Opening day is important for so many old school reasons, not the least of which is a big breakfast smothered in bacon. People were camped out by midday Friday because it’s pure fun. It’s fun to break out gear stowed since last fall, to discover you never refilled the Coleman fuel bottle, that there’s no batteries in the radio for a Red Sox game, to remember you left your bag of tent pegs at that sweet campsite along the Farmington River last year and that there’s no better place to spend a windy, rainy, chilly night than with a parking lot full of anxious fishermen suffering from the same no-fish-in-a-month affliction.
The weather didn’t cooperate. It rained through the night, through the morning, through my waterproof pants, which left a particular patch of water in a central location therefore prohibiting me from walking into The River’s Edge for breakfast and bacon. There was a lull just at the official 6am start but it didn’t last much longer than it took for me to lose two fish at the gunwales of our Old Town Penobscot canoe. Two young girls chatted through their five minute paddle from the Barber Pond ramp to their spot next to our Old Town. They kept on chatting while others tried to focus on catching because that’s exactly the problem with young kids today, they can’t focus. They caught three trout in the time it took to write that sentence. In the words of songwriter Robert Weir, “Fish were rising up like birds.” We moved over a few yards.
Ponds statewide were stocked with trout weighing an average of one and half pounds. Stocking remains controversial. Some feel it’s short-sighted, that funds generated from license sales would be better spent developing resource enhancement plans and in the preservation of critical trout habitat, especially in areas which hold populations of brookies, our only native species. Everyone would benefit from an abundance of wild fish as opposed to the limited cash box cheer of a put and take fishery. For now, front pages are for pictures of young kids with great big fish and the most genuine smiles, second pages are for pieces about a new stream where someone wise with their cap on backwards spotted a two inch young of the year brookie. Every pendulum eventually swings back. Great notions require time. Notre Dame required more years to build than we’ve been a country. Politics aside, opening day absolutely remains Spring’s greatest day.
Peter Jenkins, owner of The Saltwater Edge in Middletown, MC’d the fishing movie at The Jake in Providence. As Board Chair for the newly created American Saltwater Guides Association, he happily spoke about their mission to protect bluefish, stripers and Atlantic menhaden, create awareness of the Magnuson–Stevens Fishery Conservation and Management Act and promote guides and downstream businesses who rely on catching and releasing fish.
The movie is a riveting series of short films about characters who chase fish. There’s a brilliant piece centering on (not centering around, come on NPR) a ten year old boy who ties flies, catches trout and narrates better than most adults can speak. There’s a long stretch with some very pretty overhead shots of fish landed in shallow green water but the dialogue is largely incomprehensible due to thick Australian accents and logo hats pulled down low enough to prevent any opportunity to read lips. The opening piece made your innards tighten as a snowboarder flies off a mountain edge only to reappear moments later on an explosion of new powder only to reappear later on the edge of a steelhead stream engulfed in whiskers of epic proportion only to reappear later launching a snow machine off a similarly sharp mountain edge to the demise of the machine but not the whiskers.

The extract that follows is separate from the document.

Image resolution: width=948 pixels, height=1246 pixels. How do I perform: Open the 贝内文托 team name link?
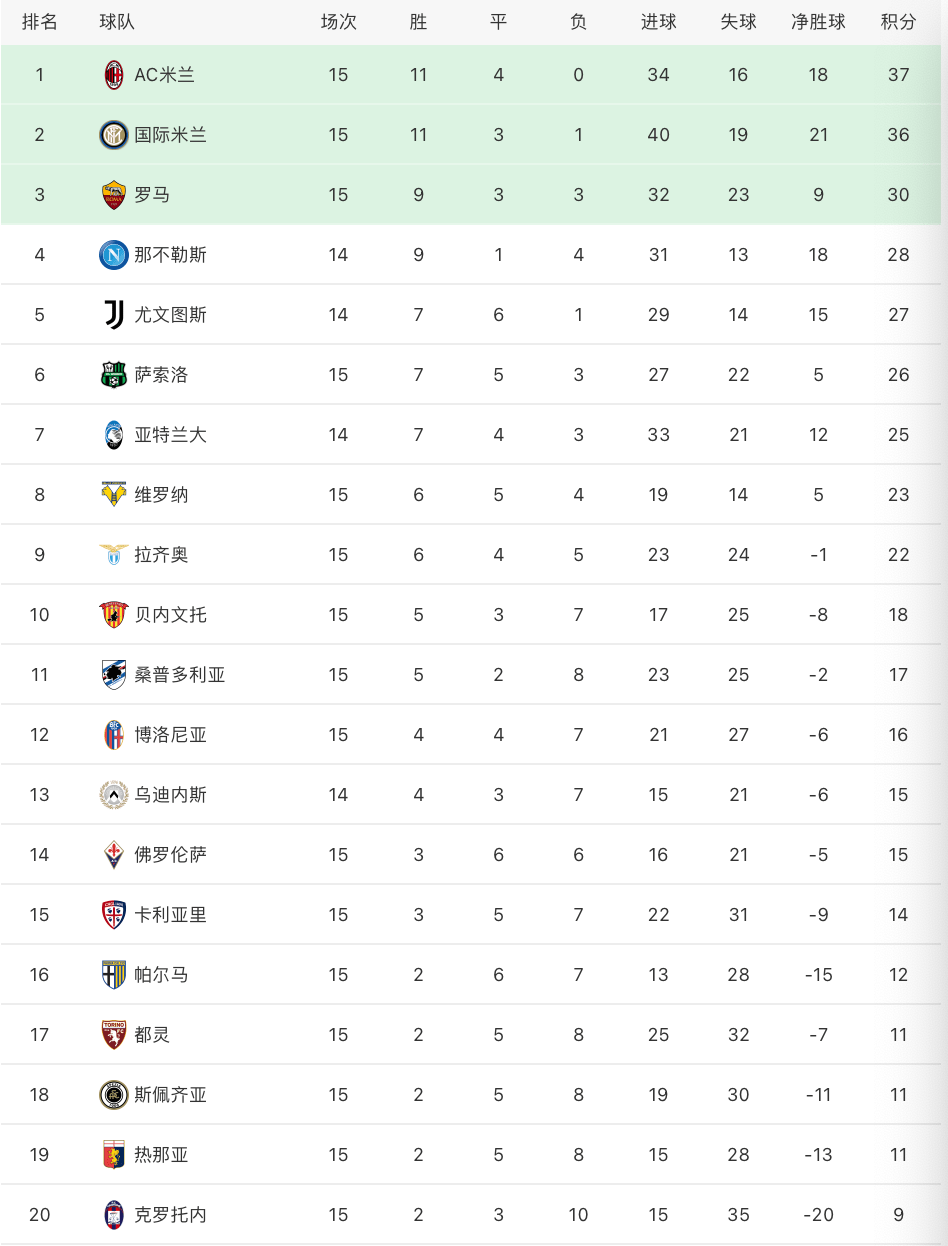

The ASGA knows lawmakers can lose focus when short-sighted lobbyists push hard for short-term financial rewards. They’re ratcheting up the volume that fish stocks deserve protection, that abundance isn’t measured on spreadsheets of fish in a net or lumped up on a dock. Since there’s no “put” in ocean fisheries, just “take” for some populations, they have to be bigger than sales-driven big box stores, louder than lobbyists. They know there’ll be nothing to film if we don’t keep fish in the water.

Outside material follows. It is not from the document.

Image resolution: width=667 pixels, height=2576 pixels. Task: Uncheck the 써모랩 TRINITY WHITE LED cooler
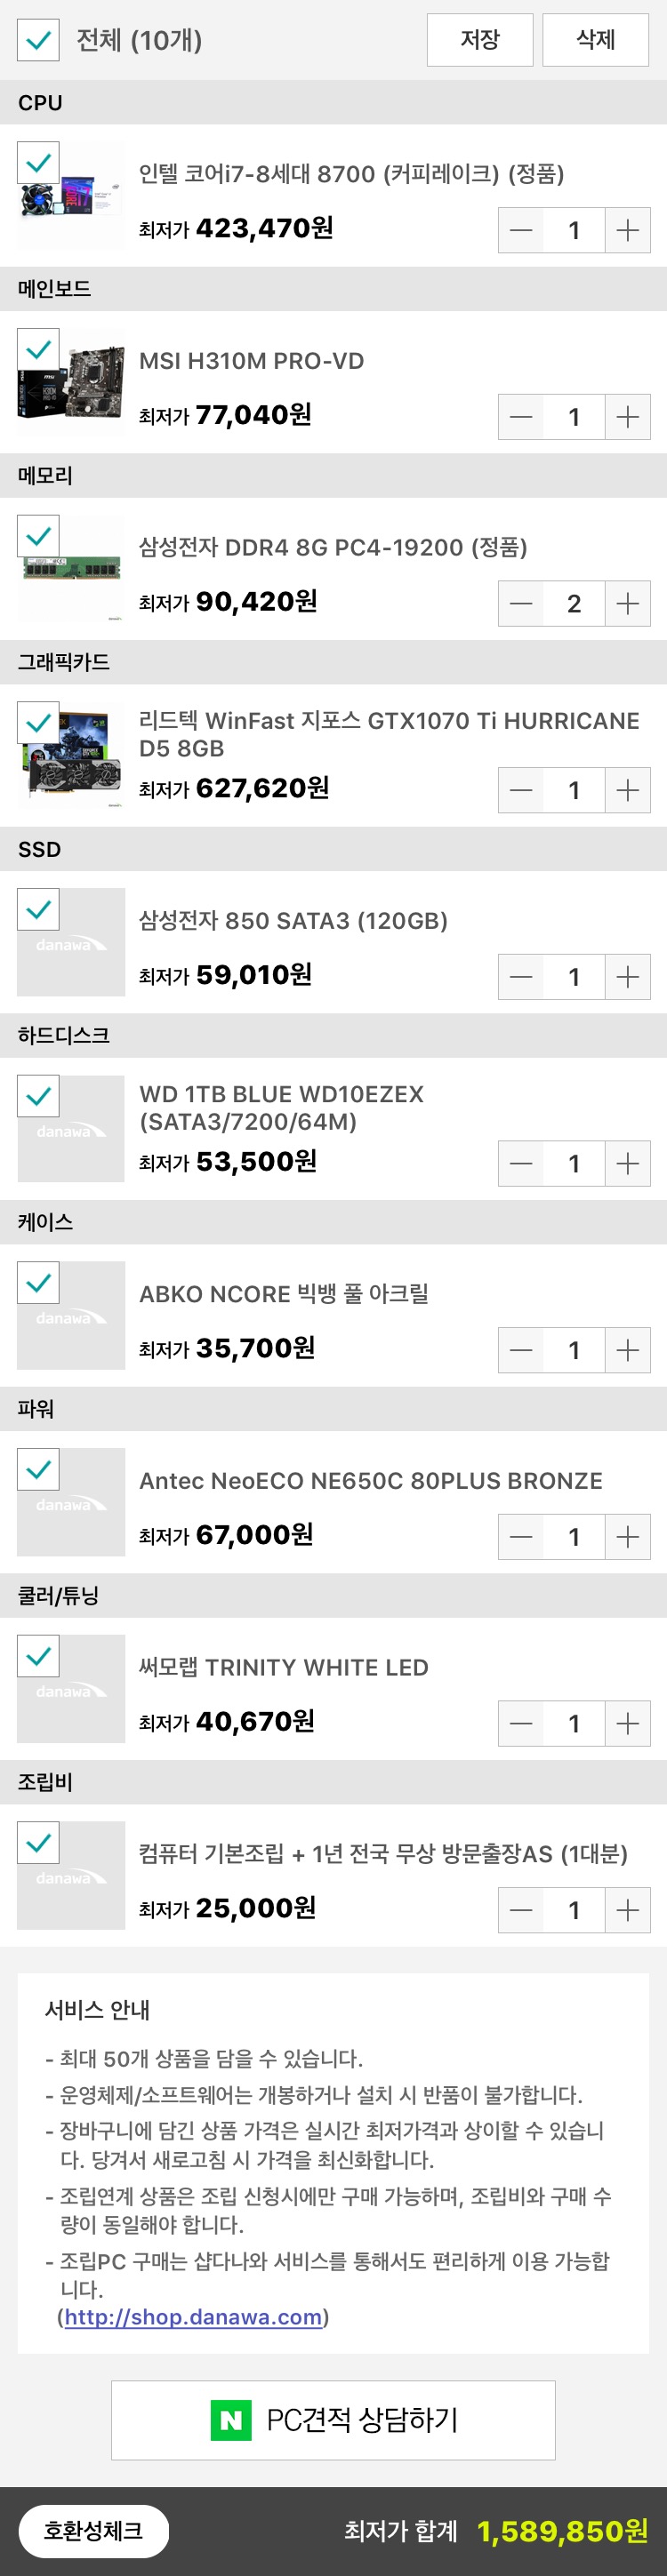[x=38, y=1656]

Ten years from now the American Saltwater Guides Association will be a force, educating Washington about abundance, sport, forage fishes, how they want people to buy a cooler but not necessarily pack it with fish every time they leave the dock, vast downstream economies and the absolute magic of recreational fishing as a lifestyle and widespread economy. Swinging that Washington pendulum back in the fishes’ favor will take coordinated efforts; convincing city-slicker lawmakers about the booming economies dependent on live fish will take time and effort because in the words of beat poet Robert Hunter, “You ain’t gonna learn what you don’t want to know.”
Todd Corayer is a lifelong fisherman who lives not far from Rhode Island’s Saugatucket River with his wife, who supports his fishing mainly to get him out of the house and falls asleep during fishing movies.